## Records provided
****************
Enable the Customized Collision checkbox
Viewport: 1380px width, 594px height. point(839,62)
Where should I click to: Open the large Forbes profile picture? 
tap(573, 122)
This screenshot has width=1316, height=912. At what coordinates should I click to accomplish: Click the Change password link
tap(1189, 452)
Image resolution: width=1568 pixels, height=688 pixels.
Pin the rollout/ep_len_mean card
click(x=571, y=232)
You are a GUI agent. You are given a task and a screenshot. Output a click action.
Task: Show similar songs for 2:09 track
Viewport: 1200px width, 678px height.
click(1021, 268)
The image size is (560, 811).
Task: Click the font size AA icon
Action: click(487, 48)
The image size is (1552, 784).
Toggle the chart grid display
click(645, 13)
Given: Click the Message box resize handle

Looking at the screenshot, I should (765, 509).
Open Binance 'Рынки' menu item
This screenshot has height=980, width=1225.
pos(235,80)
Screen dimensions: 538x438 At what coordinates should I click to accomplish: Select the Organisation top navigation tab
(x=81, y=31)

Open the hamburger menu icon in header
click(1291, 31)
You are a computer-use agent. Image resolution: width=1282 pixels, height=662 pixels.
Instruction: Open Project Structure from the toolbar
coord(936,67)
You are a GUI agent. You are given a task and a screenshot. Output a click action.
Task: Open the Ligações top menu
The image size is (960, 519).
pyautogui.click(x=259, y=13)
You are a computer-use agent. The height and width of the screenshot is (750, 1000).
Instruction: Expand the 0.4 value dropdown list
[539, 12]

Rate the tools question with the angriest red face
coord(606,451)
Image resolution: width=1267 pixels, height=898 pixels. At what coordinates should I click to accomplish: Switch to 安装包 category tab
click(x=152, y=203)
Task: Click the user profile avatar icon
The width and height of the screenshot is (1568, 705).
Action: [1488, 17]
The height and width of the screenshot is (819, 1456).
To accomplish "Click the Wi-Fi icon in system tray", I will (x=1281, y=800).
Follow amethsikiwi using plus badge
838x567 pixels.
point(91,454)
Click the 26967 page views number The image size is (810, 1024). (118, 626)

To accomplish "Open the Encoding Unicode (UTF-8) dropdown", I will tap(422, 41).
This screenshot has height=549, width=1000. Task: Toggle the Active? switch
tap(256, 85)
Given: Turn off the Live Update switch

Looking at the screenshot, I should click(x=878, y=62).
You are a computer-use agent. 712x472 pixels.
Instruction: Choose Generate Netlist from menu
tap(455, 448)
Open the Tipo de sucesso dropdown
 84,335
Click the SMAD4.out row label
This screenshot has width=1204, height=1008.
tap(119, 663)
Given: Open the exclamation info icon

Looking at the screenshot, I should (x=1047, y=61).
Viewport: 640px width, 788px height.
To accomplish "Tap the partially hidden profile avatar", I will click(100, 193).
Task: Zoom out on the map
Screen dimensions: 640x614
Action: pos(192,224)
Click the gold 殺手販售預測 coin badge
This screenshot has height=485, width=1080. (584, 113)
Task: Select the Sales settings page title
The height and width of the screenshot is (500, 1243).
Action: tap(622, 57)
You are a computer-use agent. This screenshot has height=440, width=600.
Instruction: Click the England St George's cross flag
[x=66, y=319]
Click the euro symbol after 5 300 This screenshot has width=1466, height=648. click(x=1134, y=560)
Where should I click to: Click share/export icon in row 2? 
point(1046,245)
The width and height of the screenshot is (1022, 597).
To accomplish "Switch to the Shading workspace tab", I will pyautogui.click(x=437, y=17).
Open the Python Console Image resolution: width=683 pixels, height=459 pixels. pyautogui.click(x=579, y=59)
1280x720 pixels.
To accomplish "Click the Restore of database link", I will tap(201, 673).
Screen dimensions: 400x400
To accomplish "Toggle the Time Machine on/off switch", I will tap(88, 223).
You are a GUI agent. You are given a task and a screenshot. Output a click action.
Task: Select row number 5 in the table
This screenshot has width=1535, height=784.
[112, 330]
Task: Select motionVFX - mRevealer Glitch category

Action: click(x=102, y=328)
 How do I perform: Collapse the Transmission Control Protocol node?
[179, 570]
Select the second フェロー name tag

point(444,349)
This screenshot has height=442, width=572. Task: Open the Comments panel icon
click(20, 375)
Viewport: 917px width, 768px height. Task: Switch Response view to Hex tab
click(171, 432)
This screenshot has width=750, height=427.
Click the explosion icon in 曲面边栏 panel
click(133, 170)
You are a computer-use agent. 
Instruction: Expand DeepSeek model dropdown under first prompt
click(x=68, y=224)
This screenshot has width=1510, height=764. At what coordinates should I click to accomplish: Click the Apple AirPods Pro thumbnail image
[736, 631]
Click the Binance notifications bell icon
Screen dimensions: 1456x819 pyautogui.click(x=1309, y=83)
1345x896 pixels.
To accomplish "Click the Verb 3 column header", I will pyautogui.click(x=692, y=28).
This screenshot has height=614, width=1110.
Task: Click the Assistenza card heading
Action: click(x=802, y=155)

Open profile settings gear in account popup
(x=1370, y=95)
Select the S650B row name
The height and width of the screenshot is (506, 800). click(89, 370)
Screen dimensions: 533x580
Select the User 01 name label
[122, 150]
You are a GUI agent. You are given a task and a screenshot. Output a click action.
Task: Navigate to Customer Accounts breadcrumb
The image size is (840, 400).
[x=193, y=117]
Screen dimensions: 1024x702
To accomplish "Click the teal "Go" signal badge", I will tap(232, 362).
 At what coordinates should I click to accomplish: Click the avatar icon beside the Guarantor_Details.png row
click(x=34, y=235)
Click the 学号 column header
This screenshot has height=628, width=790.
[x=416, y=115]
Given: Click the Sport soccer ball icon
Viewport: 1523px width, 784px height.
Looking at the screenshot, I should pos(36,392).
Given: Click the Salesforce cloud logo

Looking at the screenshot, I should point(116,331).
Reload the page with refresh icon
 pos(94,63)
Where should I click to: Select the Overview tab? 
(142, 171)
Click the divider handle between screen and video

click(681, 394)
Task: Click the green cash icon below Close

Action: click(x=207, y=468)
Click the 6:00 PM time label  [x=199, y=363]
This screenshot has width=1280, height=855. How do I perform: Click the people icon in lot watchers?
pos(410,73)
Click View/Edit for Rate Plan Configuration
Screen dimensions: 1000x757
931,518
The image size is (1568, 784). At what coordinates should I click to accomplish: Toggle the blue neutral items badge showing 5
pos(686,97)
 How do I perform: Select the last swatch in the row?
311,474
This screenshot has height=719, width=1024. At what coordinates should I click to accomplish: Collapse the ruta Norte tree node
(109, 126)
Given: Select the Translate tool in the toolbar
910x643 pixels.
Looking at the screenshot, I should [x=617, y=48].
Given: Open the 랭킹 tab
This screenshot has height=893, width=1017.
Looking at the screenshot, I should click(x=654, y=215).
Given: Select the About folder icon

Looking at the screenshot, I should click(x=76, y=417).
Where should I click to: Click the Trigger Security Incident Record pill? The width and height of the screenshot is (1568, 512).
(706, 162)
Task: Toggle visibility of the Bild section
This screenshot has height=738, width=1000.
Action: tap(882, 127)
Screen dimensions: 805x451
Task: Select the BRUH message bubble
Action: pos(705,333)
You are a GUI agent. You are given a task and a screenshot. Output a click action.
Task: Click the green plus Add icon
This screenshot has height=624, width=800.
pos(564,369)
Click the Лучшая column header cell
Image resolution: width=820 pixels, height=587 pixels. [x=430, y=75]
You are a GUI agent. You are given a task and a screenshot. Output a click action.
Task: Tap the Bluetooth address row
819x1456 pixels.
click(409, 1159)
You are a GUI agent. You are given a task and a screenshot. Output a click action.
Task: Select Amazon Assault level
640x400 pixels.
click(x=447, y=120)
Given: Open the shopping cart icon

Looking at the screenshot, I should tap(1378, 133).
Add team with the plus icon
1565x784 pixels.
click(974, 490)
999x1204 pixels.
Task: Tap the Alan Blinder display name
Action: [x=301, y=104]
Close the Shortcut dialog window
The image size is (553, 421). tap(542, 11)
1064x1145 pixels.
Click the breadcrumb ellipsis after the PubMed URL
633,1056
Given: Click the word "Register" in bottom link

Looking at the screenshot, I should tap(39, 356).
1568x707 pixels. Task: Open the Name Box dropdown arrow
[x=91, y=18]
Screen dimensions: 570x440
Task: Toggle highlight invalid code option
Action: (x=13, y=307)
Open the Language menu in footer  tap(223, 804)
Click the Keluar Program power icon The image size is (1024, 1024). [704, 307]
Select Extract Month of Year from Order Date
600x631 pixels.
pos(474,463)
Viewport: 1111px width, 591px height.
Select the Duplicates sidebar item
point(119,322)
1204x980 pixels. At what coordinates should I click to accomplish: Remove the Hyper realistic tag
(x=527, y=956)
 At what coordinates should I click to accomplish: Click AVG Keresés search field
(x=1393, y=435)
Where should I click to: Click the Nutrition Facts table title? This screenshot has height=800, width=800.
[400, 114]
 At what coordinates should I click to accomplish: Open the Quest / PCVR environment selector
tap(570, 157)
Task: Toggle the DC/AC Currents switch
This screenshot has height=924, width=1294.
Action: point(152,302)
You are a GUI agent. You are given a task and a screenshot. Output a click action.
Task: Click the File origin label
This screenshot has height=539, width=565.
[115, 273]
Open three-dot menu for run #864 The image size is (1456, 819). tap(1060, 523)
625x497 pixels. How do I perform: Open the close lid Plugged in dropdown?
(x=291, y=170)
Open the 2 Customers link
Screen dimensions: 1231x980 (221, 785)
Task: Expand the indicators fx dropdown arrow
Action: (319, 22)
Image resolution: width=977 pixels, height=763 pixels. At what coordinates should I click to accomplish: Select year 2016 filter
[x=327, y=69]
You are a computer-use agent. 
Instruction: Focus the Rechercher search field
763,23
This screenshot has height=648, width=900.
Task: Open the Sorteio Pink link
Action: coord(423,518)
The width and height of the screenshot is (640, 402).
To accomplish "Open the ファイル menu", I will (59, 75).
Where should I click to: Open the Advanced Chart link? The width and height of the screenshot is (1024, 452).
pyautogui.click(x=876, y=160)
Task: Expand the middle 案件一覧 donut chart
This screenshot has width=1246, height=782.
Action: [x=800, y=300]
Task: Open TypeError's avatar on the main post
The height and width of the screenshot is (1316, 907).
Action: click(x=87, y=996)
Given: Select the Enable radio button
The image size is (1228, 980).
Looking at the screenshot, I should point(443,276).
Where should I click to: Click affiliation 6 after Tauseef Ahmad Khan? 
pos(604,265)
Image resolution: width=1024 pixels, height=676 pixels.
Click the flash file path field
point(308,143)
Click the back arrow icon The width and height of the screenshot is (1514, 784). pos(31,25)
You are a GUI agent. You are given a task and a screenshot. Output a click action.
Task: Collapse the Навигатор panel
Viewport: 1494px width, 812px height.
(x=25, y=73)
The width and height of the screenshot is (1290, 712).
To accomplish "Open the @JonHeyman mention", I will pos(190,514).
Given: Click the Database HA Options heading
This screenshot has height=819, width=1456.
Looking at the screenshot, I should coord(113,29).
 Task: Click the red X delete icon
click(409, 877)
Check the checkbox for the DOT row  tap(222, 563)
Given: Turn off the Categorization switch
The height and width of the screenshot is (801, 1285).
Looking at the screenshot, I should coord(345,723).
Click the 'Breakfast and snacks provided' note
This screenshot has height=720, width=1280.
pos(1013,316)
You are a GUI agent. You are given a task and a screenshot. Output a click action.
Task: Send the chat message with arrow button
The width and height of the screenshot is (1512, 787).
****************
## Stated task
Could you switch "Instruction" to "Directive" in everything from the line containing "This screenshot has height=549, width=1000." down to the line containing "Open the Python", both included, and give back only those lines with nothing else changed?

## Solution to this exercise
This screenshot has height=549, width=1000. Task: Toggle the Active? switch
tap(256, 85)
Given: Turn off the Live Update switch

Looking at the screenshot, I should click(x=878, y=62).
You are a computer-use agent. 712x472 pixels.
Directive: Choose Generate Netlist from menu
tap(455, 448)
Open the Tipo de sucesso dropdown
 84,335
Click the SMAD4.out row label
This screenshot has width=1204, height=1008.
tap(119, 663)
Given: Open the exclamation info icon

Looking at the screenshot, I should (x=1047, y=61).
Viewport: 640px width, 788px height.
To accomplish "Tap the partially hidden profile avatar", I will click(100, 193).
Task: Zoom out on the map
Screen dimensions: 640x614
Action: pos(192,224)
Click the gold 殺手販售預測 coin badge
This screenshot has height=485, width=1080. (584, 113)
Task: Select the Sales settings page title
The height and width of the screenshot is (500, 1243).
Action: tap(622, 57)
You are a computer-use agent. This screenshot has height=440, width=600.
Directive: Click the England St George's cross flag
[x=66, y=319]
Click the euro symbol after 5 300 This screenshot has width=1466, height=648. click(x=1134, y=560)
Where should I click to: Click share/export icon in row 2? 
point(1046,245)
The width and height of the screenshot is (1022, 597).
To accomplish "Switch to the Shading workspace tab", I will pyautogui.click(x=437, y=17).
Open the Python Console Image resolution: width=683 pixels, height=459 pixels. pyautogui.click(x=579, y=59)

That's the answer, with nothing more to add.